Lucy is a smart girl. She speaks naturally. With a limited vocabulary, she is still able to keep the communication going by talking around some difficult words. For example, she mentioned “a bird’s home” before I said it was “a nest”. She responded to my questions and fired questions at me. The communication between Lucy and Shengliver is real and genuine. We use the language to learn about each other.

 

Lucy’s mother is a full-time engineer working at a telecommunications firm. She has to work all day and comes back in the evening. Lucy’s father is a worker at the government and seems to be a leader or something.

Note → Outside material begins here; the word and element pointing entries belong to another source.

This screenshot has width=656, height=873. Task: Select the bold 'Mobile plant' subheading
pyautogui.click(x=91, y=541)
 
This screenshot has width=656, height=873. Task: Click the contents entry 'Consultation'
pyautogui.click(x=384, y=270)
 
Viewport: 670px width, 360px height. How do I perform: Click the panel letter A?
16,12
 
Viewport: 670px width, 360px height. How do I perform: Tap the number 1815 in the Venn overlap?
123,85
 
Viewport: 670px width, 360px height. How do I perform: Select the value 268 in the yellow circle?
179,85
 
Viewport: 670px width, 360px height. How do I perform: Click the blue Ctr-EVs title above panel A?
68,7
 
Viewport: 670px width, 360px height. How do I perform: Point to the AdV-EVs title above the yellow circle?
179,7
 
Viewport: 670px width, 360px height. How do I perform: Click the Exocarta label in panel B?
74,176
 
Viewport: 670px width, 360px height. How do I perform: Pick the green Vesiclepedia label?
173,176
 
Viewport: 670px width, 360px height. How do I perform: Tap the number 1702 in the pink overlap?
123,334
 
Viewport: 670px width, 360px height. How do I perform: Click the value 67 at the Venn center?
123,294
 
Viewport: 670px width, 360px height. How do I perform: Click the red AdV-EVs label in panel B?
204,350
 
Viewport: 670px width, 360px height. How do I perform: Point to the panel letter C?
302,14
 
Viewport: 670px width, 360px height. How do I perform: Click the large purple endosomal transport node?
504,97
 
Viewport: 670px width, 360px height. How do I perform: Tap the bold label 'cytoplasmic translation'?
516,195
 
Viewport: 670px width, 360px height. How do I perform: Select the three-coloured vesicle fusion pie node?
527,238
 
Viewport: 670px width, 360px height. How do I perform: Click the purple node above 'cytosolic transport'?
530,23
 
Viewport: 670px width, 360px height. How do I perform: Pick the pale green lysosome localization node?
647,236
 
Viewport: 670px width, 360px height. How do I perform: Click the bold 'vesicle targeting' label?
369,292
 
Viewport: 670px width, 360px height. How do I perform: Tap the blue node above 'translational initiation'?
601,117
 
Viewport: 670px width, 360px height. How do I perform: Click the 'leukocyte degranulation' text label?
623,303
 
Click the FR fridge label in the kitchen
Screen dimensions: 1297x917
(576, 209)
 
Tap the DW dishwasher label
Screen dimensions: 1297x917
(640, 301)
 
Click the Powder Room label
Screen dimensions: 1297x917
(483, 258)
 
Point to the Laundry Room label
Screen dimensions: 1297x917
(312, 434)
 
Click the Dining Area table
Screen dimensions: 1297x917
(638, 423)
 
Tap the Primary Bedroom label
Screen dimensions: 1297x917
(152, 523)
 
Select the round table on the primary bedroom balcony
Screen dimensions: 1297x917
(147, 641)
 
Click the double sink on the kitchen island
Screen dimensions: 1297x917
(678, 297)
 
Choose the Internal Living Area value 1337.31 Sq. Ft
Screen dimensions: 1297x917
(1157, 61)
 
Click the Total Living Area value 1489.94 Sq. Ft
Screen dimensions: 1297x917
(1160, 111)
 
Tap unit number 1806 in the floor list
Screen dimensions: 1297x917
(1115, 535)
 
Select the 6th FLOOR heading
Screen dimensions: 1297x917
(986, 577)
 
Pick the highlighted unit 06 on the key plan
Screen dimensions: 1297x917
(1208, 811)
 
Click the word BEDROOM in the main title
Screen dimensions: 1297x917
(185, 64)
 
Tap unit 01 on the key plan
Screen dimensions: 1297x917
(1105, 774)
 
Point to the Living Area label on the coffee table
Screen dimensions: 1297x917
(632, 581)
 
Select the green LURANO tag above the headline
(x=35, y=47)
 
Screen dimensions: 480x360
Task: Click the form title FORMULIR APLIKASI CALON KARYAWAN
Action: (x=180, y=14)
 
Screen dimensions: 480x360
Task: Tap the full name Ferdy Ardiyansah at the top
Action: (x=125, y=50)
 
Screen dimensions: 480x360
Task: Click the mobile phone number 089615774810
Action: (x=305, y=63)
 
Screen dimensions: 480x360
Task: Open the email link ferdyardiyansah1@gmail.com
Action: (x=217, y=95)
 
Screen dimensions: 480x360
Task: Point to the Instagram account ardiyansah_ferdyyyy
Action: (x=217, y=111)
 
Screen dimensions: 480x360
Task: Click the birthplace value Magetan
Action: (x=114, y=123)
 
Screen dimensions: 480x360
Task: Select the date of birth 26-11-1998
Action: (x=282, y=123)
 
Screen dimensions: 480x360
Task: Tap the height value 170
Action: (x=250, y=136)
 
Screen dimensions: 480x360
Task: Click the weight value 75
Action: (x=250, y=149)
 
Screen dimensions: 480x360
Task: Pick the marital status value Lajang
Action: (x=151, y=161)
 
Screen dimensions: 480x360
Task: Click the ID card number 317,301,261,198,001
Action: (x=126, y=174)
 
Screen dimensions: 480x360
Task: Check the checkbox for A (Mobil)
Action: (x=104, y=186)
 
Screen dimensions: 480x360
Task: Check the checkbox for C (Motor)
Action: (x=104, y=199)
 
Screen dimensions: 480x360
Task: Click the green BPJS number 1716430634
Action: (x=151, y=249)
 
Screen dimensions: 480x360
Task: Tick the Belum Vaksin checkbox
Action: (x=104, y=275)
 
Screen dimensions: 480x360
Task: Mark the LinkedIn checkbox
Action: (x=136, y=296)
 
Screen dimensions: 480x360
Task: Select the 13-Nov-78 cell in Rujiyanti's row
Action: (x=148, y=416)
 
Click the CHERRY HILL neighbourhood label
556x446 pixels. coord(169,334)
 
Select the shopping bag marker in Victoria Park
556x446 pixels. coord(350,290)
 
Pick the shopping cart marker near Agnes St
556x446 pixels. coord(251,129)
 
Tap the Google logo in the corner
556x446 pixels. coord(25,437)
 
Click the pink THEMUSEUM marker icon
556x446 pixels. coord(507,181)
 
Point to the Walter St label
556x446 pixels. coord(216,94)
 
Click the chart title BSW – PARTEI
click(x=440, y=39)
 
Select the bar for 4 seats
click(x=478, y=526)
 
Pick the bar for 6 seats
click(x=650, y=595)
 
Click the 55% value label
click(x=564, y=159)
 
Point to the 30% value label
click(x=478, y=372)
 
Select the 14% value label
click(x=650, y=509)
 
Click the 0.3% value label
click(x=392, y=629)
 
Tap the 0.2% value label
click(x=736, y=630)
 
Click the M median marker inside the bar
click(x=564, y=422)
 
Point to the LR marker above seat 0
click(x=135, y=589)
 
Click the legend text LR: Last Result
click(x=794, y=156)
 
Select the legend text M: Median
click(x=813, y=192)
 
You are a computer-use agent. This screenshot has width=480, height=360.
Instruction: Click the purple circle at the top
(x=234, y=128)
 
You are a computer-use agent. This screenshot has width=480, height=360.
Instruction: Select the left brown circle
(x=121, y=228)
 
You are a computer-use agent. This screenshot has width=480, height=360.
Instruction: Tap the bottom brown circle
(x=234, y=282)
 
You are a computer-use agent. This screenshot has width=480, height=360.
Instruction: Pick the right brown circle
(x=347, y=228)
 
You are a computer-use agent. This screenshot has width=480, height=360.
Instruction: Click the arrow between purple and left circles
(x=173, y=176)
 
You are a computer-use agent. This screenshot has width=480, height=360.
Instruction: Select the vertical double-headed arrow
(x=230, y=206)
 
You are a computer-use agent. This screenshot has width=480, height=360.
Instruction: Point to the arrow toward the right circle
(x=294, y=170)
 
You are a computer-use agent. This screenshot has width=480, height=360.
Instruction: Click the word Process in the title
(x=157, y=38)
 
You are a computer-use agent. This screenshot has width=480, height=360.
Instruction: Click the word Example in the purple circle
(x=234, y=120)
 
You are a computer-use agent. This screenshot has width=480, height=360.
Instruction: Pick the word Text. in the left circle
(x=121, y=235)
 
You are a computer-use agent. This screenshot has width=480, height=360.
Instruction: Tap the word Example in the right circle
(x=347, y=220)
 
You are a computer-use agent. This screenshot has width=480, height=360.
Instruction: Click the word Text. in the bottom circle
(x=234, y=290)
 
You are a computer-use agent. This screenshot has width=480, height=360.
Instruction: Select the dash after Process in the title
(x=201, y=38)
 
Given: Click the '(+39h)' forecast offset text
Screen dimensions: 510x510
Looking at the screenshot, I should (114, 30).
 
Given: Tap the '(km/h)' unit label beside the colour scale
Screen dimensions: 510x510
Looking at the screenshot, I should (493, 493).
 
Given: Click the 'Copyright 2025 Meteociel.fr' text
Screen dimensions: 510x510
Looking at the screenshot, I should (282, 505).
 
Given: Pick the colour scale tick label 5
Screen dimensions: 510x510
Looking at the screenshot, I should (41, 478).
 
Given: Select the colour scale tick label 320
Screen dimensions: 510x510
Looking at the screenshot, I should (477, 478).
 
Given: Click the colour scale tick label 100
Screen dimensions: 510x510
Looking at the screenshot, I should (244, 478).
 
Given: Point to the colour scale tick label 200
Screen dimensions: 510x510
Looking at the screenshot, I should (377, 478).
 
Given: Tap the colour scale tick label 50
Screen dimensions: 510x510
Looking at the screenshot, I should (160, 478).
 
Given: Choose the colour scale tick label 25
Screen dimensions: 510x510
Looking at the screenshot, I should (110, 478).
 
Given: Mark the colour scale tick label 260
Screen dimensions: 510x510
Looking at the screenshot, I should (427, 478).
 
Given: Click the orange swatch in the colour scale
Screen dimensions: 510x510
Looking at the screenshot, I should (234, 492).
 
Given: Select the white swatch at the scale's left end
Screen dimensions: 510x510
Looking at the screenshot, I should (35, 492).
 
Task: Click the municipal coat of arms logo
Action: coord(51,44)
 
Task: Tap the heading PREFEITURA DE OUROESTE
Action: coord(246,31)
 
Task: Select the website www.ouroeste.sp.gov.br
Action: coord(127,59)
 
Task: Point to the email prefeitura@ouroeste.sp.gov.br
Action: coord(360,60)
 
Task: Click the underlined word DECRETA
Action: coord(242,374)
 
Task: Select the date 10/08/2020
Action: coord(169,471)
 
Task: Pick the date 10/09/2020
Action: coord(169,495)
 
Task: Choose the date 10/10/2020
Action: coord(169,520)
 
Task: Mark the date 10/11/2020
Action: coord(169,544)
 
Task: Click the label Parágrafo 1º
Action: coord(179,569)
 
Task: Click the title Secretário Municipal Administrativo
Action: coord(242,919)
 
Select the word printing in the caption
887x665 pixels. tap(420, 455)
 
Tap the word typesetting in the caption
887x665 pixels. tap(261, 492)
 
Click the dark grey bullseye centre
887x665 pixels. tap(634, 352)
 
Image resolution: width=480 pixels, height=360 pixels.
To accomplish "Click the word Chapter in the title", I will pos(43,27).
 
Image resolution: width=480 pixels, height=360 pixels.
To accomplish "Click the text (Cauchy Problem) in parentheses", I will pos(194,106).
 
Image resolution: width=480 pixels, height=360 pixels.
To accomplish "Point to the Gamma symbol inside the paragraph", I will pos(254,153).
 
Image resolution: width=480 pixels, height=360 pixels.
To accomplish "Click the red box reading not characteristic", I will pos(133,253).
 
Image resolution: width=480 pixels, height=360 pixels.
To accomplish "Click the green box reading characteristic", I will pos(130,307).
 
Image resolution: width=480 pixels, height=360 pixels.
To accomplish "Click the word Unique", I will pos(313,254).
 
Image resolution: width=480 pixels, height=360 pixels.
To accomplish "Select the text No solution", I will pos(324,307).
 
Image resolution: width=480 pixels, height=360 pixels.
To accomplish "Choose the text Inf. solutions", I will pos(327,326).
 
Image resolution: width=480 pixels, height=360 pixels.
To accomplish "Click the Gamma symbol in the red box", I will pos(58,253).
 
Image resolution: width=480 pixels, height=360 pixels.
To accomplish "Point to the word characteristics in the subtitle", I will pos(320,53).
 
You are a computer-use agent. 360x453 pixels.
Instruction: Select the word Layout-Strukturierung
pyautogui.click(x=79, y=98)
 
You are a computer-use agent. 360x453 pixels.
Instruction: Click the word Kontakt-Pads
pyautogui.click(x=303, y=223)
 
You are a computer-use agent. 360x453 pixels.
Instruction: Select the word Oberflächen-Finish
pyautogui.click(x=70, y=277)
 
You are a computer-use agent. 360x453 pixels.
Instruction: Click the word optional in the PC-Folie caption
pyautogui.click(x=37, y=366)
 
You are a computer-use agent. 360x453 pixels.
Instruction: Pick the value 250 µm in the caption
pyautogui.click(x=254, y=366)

He is so busy that he is not home a lot of evenings. What is he doing then in the evenings? According to Lucy, he is either drinking with his colleagues or friends at a restaurant or on duty in the office. Poor father! He has no time for his family.

 

She has completed primary school too, just like Lucy No. 2. Lucy No. 2 stayed five years for primary school in Heilongjiang Province while Lucy No. 3 spent six years for primary school in Zhejiang Province. Educational policies vary slightly from province to province. Lucy did her graduation tests very well. I suppose she got through with flying colours.

 

After she left primary school, she went to sit an entrance exam organised by a local elite middle school – Wenzhou Foreign Language School. How did she do? One evening she announced she had some news to break. “I have passed the test and will be a student there this autumn!” She is the only one of the pupils in her class who is admitted to the middle school.

 

Lucy’s summer holiday is like most urban kids’. Both of her parents have to work during the day and so she is left alone at home. She does reading, watches TV and plays some computer games. A bit boring, I bet. Neither her mum nor her dad can come home for lunch. She goes to buy a meal at a community takeaway. Her lunch is some sandwich, hamburger or yogurt. Why doesn’t she have some Chinese meals? Well, the restaurant does not offer traditional Chinese meals, and she has to go there because she gets meals cheaper using a coupon her mum has got for her.

 

Lucy is kind. There is a hole in a wall of her home, which was left there after an air-conditioner was installed. A bird family has nested there for some time. One day a birdie fell off the nest and had one of its legs broken. Lucy babied it for a few days but unluckily the creature died in the end.

 

I wish Lucy No. 3 all the best in Wenzhou. May she excel in middle school, too.